Your Biotechnology Service Provider

Splice site prediction

The prediction of splice sites is a complex and difficult task for two reasons:

  • There are differences between the splicing machineries of different organisms; therefore, it is not possible to apply a unified model to all DNA sequences
  • There are several mechanisms of splicing, each based on a different enzymatic mechanism

Therefore, in order to get a meaningful prediction of splice sites in a given sequence, a mechanism must be used which takes into account the specific target organism and splicing mechanism.

Available algorithms

Three state-of-the-art algorithms are available:

  1. Sequence alignment with template sequences that contain known splice sites; this is possible only if very closely related genes are investigated, and for at least one of them the splicing behaviour has been elucidated
  2. Statistical analysis using a Hidden Markov Model
  3. Pattern recognition and pattern matching

Leto

Entelechon’s gene optimization software Leto uses a Hidden Markov Model. Such a model is trained on a large set of known splice sites, retrieved from Genbank. Since the training set belongs to the specific target organism for which the splice sites are predicted, the model has a high specificity and accuracy.

Note that Leto identifies sequence parts which match a statistical pattern for splice sites in the target organism. This does not necessarily mean that splicing actually occurs.
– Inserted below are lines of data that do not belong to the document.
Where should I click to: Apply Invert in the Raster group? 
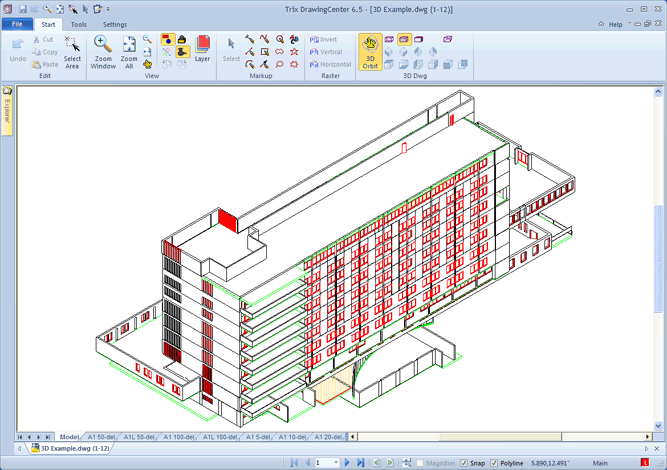click(x=323, y=39)
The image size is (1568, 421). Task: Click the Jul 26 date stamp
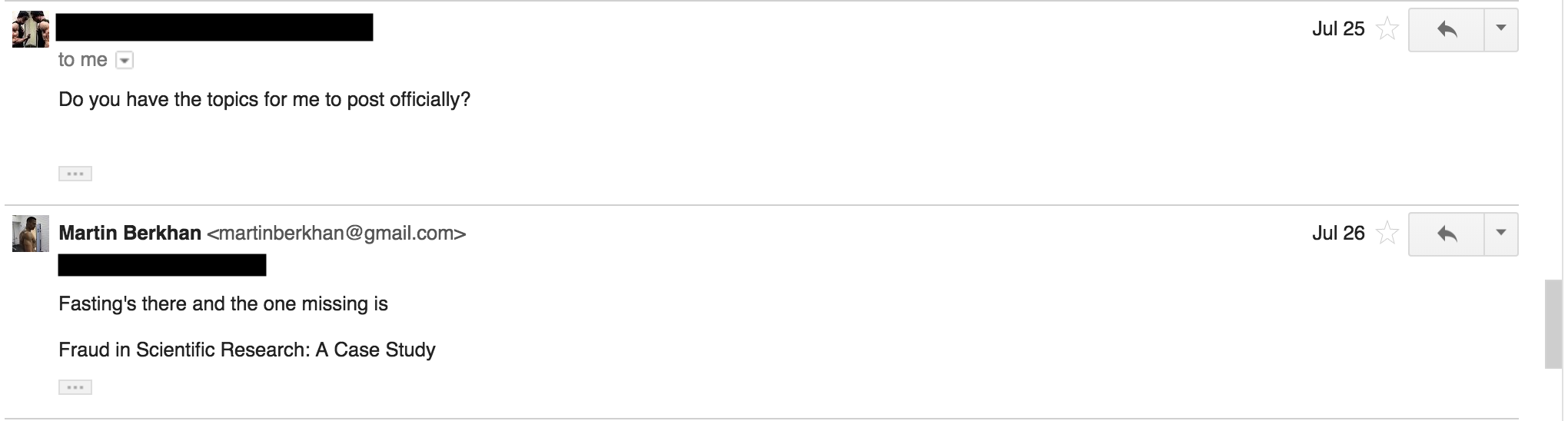click(1338, 234)

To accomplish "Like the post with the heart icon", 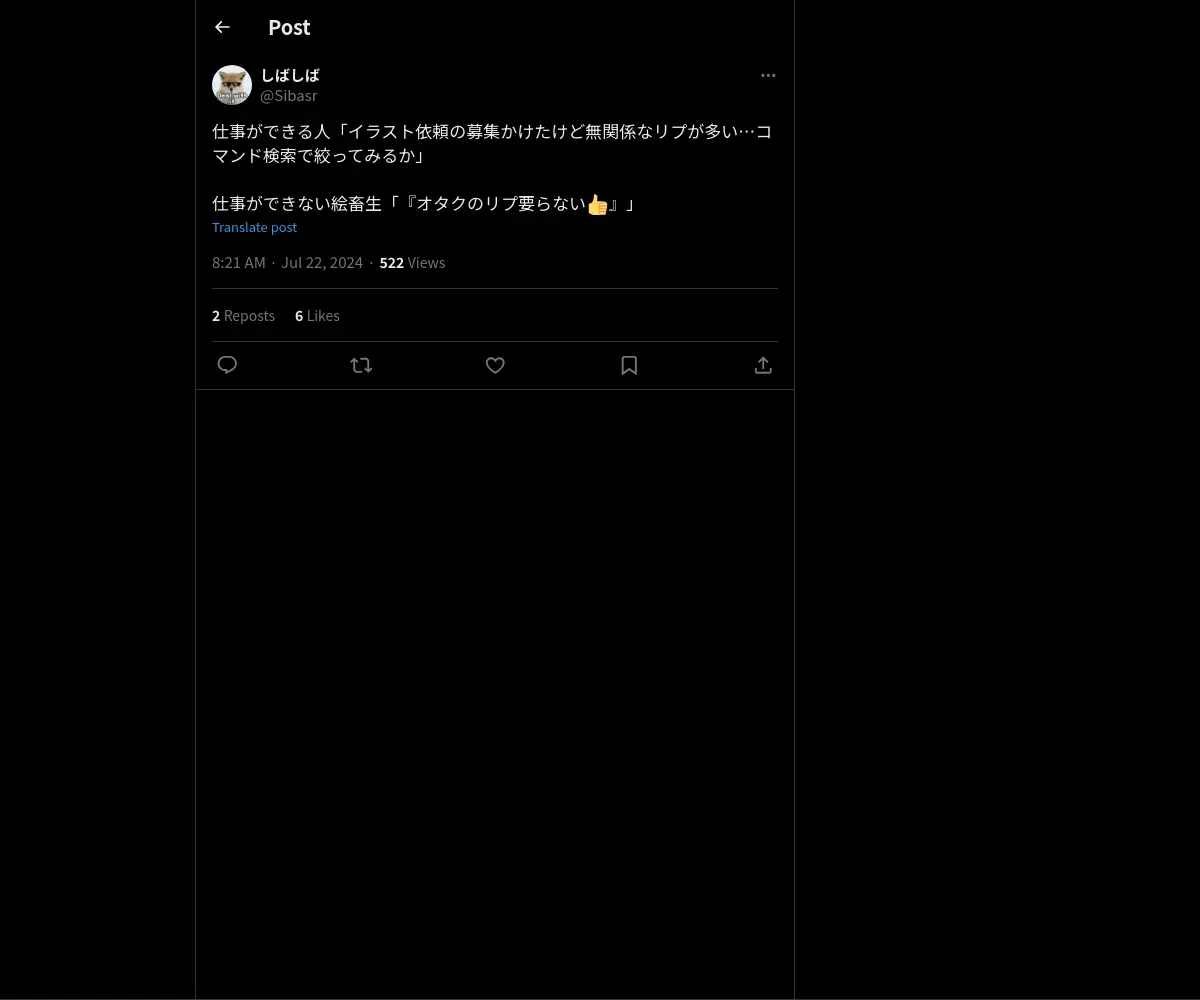I will click(495, 365).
Limitations for gene optimization

In gene optimization, it is desirable to reduce the number of possible splice sites. However, a predicted splice site does not automatically lead to splicing. For splicing to occur, an acceptor and donor site must be positioned in a suitable distance, the RNA must be free of extended secondary structure and the RNA must possess a suitable branching point between the acceptor and donor site.

Since it is relatively unlikely that all these conditions are met, a likely or very likely splice site should not be of too much concern in itself. The larger the number of identified splice sites, the more likely it is that actual splicing will occur, though, and a more than about five acceptor and five donor splice sites in an optimized sequence should be avoided.